▸ Exercise details
Your answer should consist solely of the lines from the one holding "Viewport: 1568px width, 669px" through the final line of the entries, reproduced exactly and without pictures.

▸ Entries supplied
_ _ _ _ _ _ _
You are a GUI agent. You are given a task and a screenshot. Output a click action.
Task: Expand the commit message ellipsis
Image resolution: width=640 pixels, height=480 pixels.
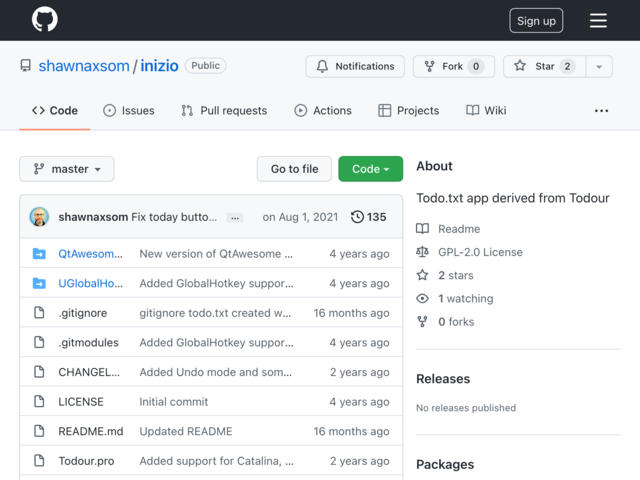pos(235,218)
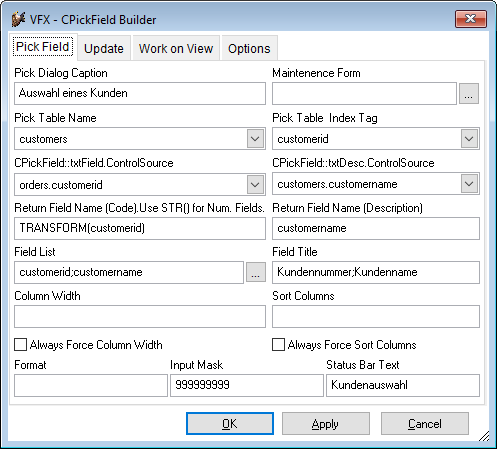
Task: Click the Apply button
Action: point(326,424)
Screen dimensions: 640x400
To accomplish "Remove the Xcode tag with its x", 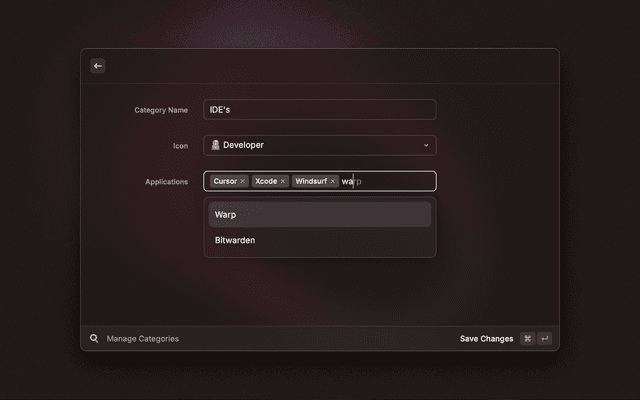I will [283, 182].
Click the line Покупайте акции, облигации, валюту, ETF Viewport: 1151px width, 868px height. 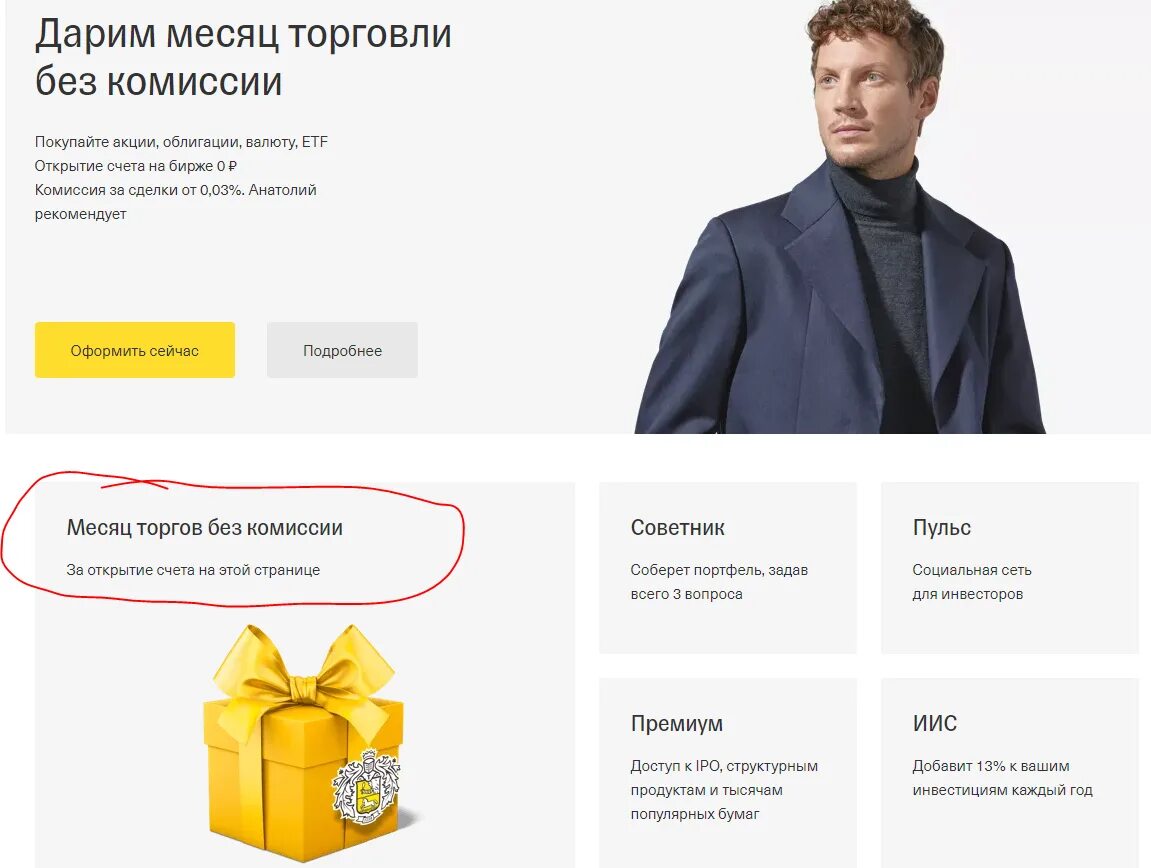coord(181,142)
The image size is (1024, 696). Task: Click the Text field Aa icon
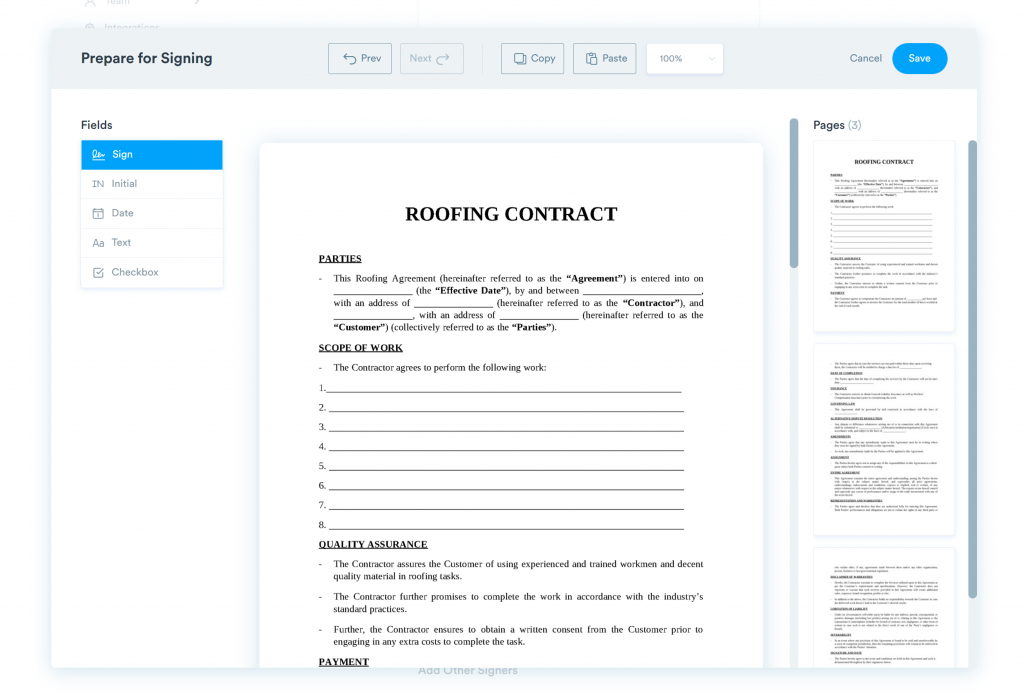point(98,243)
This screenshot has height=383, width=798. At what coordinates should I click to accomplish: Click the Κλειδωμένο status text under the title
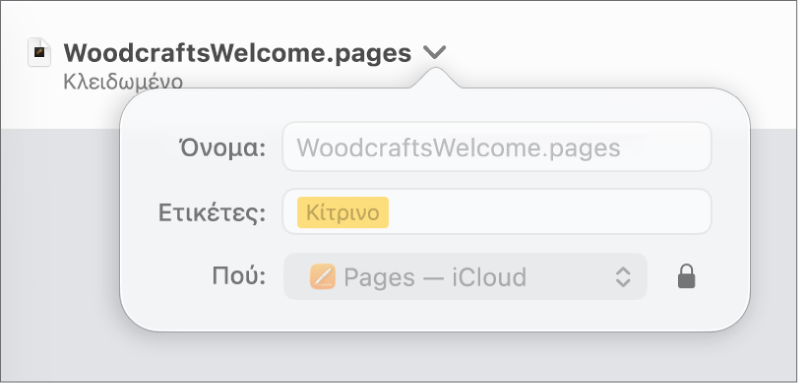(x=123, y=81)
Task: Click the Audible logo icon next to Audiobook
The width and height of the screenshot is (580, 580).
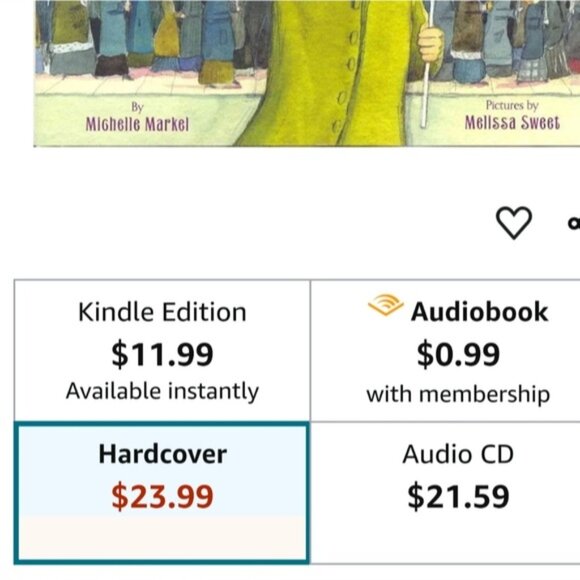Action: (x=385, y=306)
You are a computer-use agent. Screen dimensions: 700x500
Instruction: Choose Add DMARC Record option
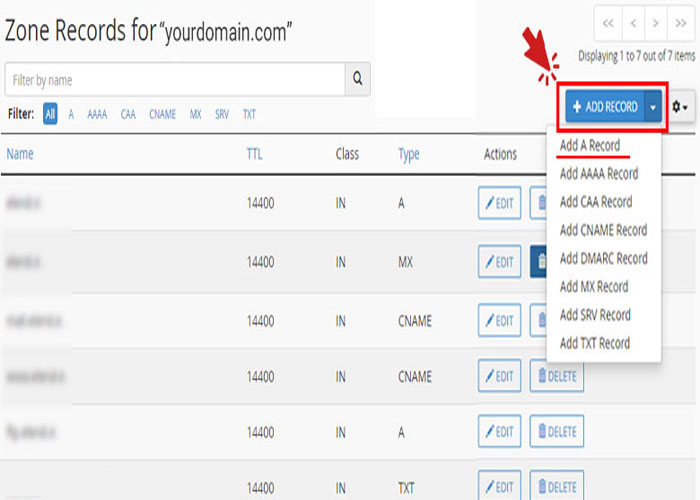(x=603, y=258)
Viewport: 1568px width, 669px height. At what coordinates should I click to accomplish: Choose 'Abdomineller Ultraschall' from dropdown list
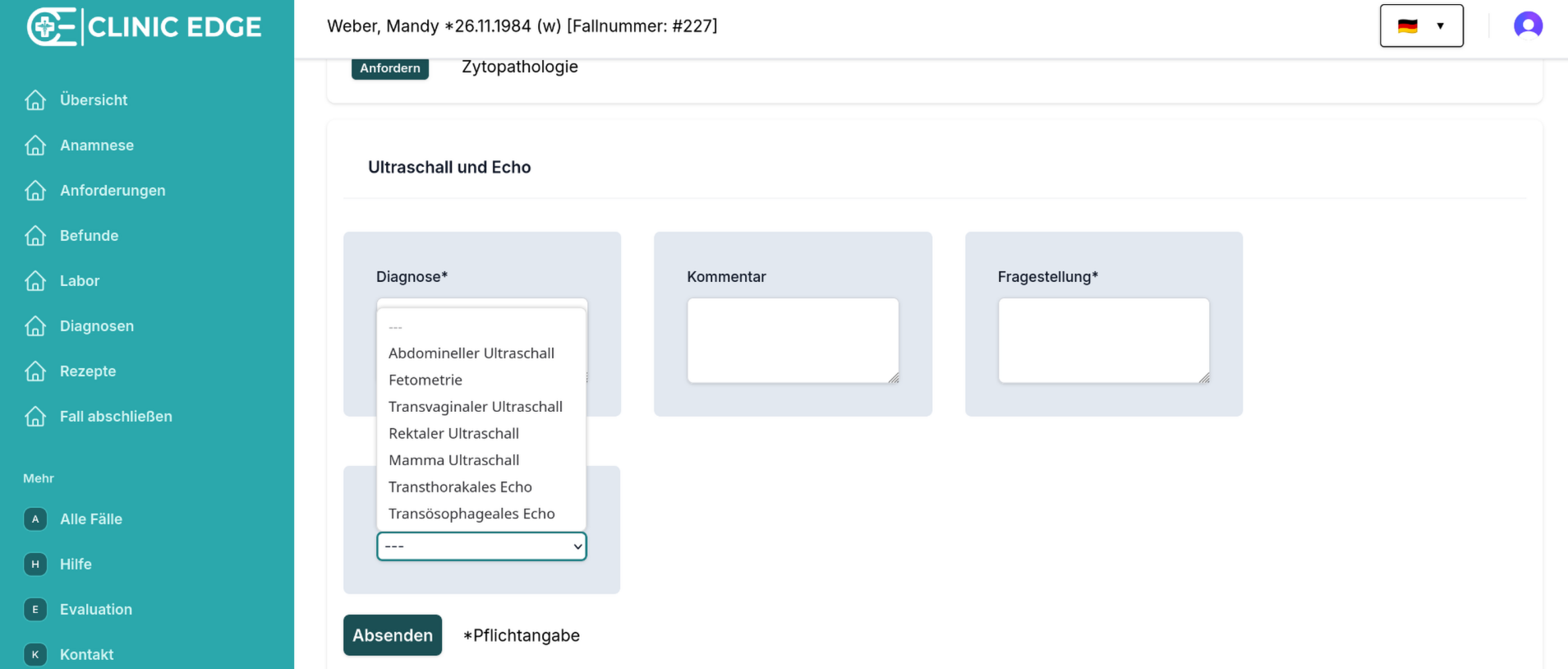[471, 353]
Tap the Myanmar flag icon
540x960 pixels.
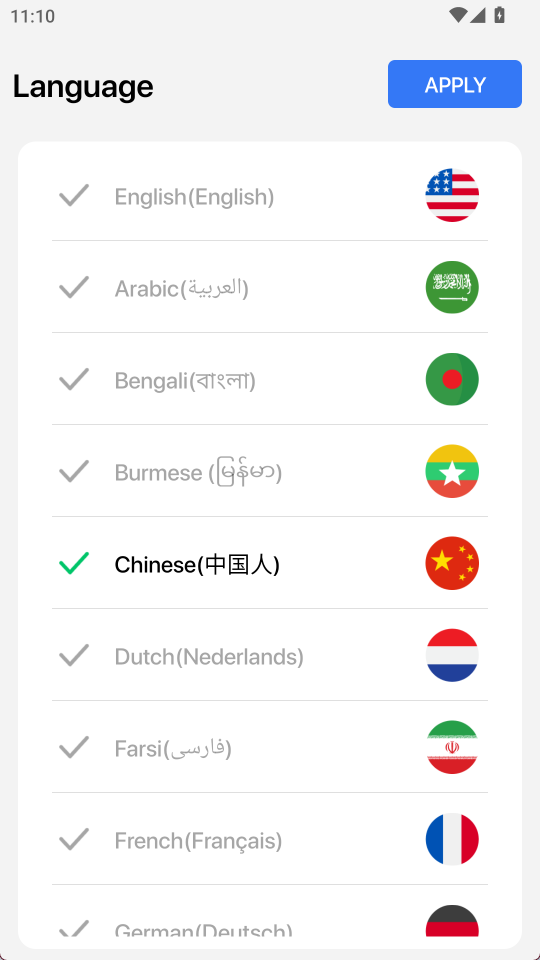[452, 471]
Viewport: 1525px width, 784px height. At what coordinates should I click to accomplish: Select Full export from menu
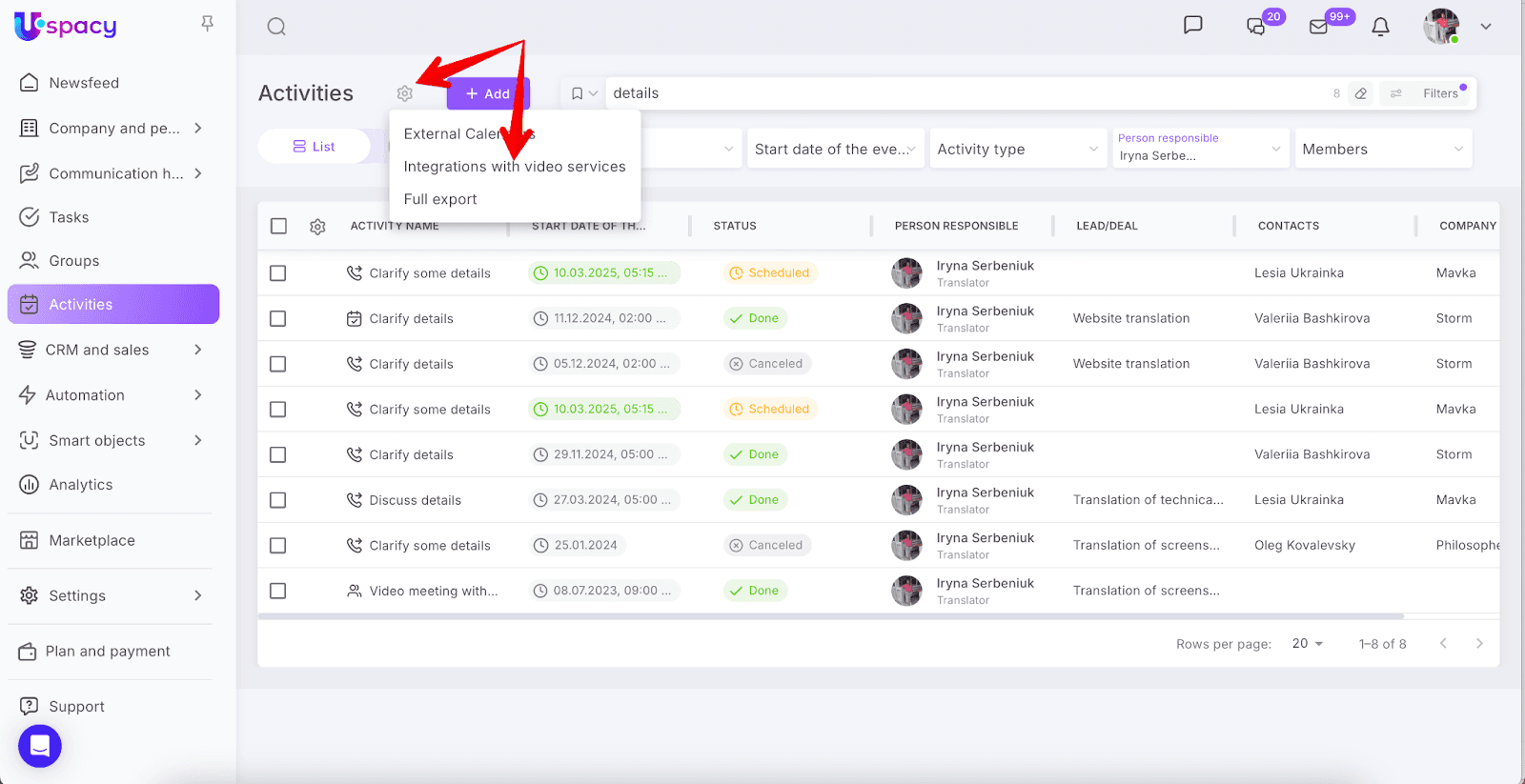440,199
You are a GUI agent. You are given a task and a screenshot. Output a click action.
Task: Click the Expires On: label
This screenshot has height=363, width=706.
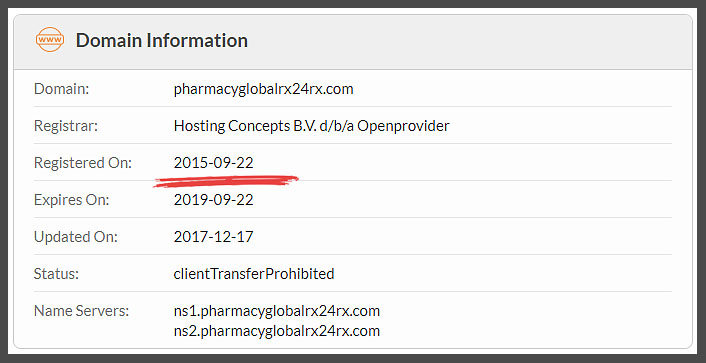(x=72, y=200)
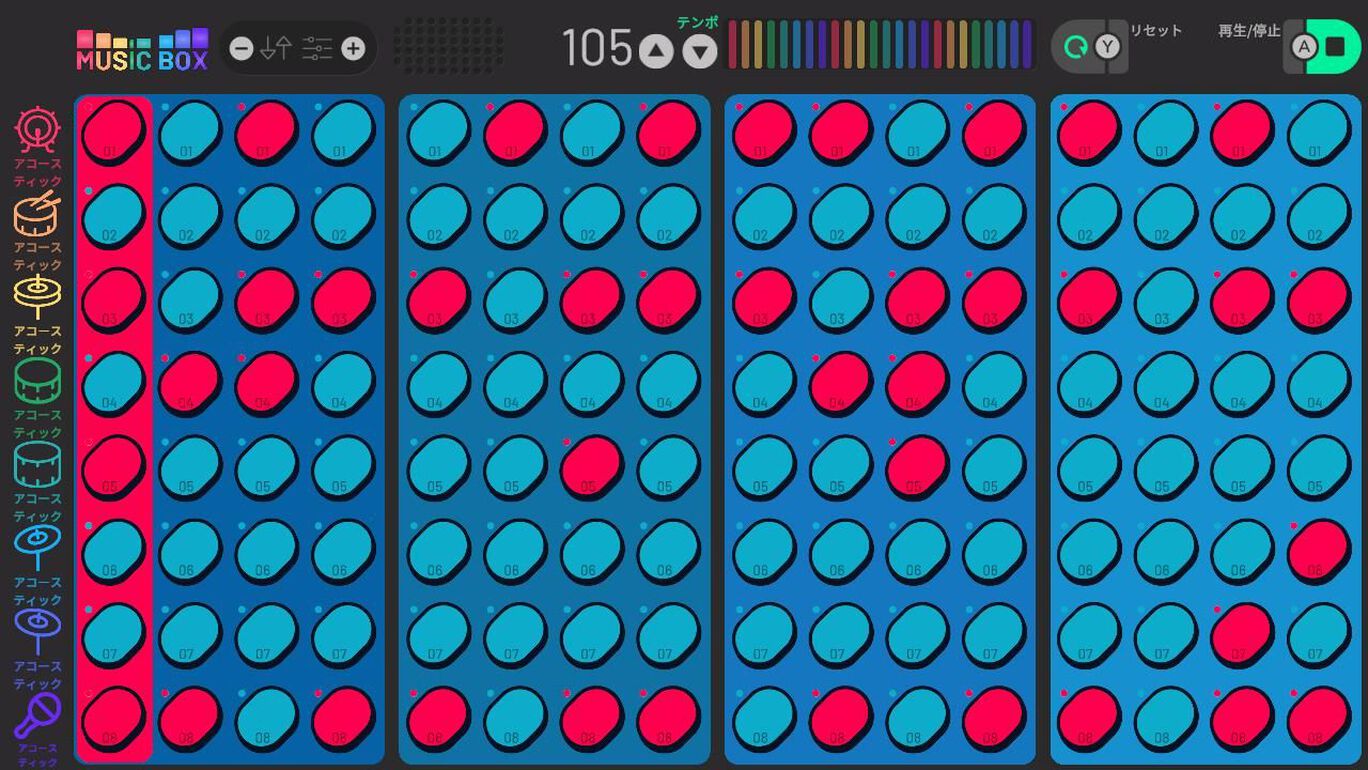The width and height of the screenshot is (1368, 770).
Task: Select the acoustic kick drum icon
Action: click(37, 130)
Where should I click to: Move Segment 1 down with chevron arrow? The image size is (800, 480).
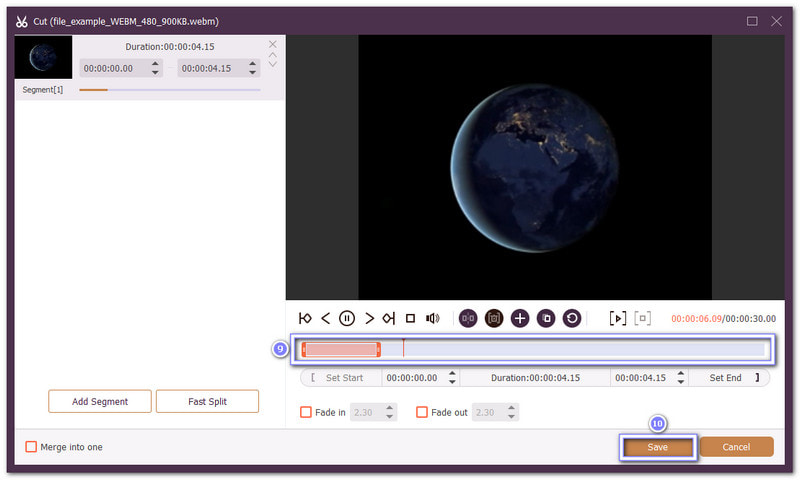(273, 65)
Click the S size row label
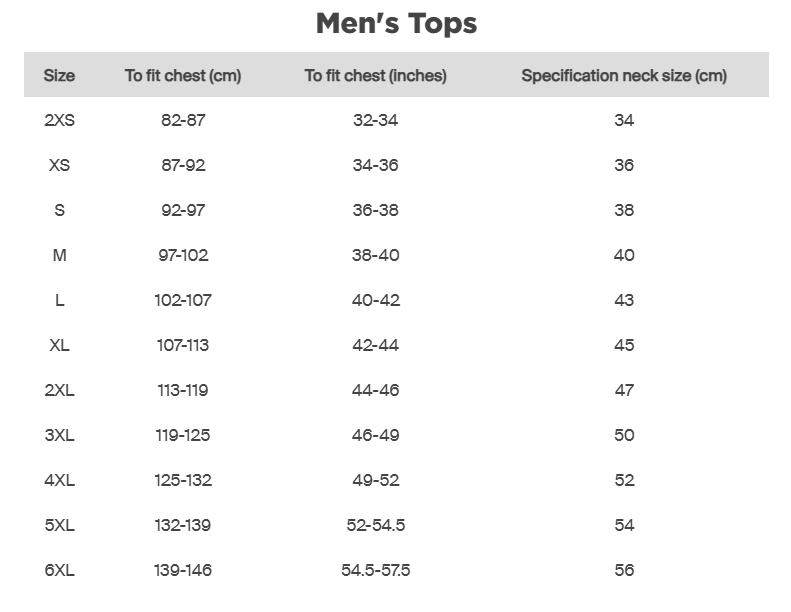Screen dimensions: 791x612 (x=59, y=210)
_ _ _ _ _ _ _
▸ Exercise output
Viewport: 1568px width, 669px height. At what coordinates should I click to accomplish: Choose 'Abdomineller Ultraschall' from dropdown list
[471, 353]
Tap the Myanmar flag icon
540x960 pixels.
[452, 471]
Viewport: 1525px width, 784px height. At what coordinates should I click to accomplish: Select Full export from menu
440,199
You are a GUI agent. You are given a task and a screenshot. Output a click action.
Task: Click the Expires On: label
This screenshot has height=363, width=706.
(x=72, y=200)
The width and height of the screenshot is (1368, 770).
Task: Select the acoustic kick drum icon
Action: click(37, 130)
Where should I click to: Move Segment 1 down with chevron arrow? The image size is (800, 480).
(273, 65)
Click the S size row label
Screen dimensions: 791x612 (x=59, y=210)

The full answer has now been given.